Dataset excerpts =>
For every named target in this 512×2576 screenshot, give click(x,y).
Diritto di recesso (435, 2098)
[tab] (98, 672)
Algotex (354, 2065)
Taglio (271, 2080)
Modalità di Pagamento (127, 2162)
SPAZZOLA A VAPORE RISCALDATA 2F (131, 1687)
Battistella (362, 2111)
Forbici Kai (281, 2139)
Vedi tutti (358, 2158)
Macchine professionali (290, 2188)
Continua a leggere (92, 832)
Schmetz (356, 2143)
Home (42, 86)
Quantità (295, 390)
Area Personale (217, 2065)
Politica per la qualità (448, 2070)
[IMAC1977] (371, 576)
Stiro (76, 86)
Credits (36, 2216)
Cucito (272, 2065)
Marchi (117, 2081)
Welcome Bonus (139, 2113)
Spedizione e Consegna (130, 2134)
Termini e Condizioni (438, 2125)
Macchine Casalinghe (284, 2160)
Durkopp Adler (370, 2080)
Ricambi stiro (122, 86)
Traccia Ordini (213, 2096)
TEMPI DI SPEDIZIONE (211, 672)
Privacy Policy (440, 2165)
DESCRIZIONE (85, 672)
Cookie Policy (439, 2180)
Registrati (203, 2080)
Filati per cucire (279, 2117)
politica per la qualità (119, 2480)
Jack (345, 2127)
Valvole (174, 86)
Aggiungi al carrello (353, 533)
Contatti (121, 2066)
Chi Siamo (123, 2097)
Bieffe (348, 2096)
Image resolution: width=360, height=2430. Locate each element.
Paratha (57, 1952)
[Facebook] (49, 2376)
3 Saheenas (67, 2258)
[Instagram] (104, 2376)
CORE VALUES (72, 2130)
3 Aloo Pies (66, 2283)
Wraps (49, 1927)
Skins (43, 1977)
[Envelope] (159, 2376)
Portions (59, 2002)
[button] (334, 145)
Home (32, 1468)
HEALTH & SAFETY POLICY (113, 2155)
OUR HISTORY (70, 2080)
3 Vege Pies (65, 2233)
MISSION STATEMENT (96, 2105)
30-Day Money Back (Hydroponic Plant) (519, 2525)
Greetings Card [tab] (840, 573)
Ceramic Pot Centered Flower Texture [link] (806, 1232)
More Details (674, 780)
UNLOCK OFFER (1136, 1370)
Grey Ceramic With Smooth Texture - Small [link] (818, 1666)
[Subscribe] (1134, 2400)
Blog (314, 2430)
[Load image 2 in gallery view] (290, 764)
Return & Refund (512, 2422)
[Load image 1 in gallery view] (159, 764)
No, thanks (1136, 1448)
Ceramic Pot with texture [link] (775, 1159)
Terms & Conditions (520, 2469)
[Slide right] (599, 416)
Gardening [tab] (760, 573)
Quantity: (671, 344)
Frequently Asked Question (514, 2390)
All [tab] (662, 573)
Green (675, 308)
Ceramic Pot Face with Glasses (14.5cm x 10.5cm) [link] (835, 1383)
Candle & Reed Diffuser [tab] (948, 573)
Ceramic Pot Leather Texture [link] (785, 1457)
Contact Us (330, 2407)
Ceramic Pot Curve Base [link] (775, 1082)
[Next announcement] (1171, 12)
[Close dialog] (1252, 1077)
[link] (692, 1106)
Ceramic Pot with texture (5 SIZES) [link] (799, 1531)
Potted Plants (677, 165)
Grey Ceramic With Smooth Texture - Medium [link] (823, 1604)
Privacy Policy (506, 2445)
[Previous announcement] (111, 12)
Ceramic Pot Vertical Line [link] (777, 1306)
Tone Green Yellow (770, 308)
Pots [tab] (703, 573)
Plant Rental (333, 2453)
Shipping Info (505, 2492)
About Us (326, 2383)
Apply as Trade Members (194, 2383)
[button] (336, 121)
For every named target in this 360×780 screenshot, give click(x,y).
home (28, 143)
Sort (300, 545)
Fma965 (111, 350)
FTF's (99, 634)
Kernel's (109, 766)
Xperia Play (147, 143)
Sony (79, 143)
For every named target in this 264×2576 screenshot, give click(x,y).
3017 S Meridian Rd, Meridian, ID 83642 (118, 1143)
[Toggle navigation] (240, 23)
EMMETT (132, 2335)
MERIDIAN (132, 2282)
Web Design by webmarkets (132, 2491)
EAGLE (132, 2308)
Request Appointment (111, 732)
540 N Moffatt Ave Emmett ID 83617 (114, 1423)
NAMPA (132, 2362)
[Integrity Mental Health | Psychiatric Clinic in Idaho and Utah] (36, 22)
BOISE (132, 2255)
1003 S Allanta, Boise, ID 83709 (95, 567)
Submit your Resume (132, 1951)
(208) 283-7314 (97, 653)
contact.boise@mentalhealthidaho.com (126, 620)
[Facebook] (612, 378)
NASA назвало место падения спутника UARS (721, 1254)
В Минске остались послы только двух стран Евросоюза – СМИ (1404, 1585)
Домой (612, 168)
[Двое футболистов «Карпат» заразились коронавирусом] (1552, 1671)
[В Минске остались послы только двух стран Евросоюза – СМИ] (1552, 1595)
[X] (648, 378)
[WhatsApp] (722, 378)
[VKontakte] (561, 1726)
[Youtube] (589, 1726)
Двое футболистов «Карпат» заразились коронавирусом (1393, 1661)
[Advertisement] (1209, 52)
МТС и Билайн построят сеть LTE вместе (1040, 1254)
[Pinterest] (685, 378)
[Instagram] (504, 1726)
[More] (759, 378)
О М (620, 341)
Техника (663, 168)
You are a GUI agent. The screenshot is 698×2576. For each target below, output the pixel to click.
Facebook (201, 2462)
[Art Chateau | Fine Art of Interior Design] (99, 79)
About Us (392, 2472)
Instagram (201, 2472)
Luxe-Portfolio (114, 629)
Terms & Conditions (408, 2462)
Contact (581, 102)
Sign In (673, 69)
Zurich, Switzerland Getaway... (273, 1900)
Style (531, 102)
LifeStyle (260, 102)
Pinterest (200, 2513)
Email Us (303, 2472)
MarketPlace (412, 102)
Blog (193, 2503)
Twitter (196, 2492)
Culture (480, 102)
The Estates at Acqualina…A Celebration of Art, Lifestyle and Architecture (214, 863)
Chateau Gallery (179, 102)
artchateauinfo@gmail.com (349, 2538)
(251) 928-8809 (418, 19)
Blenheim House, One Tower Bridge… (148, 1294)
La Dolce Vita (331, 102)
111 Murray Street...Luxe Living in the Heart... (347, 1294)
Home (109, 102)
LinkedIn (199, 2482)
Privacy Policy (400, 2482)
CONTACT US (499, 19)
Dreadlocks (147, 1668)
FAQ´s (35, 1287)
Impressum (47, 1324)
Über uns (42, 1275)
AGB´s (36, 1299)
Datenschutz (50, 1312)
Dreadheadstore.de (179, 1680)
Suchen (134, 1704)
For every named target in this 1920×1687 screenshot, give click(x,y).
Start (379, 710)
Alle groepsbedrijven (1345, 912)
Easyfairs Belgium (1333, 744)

Direction =>
List every line of the entries above that contains the string "this".

Output of the task =>
For every named target in this 512×2576 screenshot, give click(x,y).
For every named target in this 360×780 screenshot, give click(x,y).
For every named target in this 264×2576 screenshot, give click(x,y).
For every named target in this 1920×1687 screenshot, give click(x,y).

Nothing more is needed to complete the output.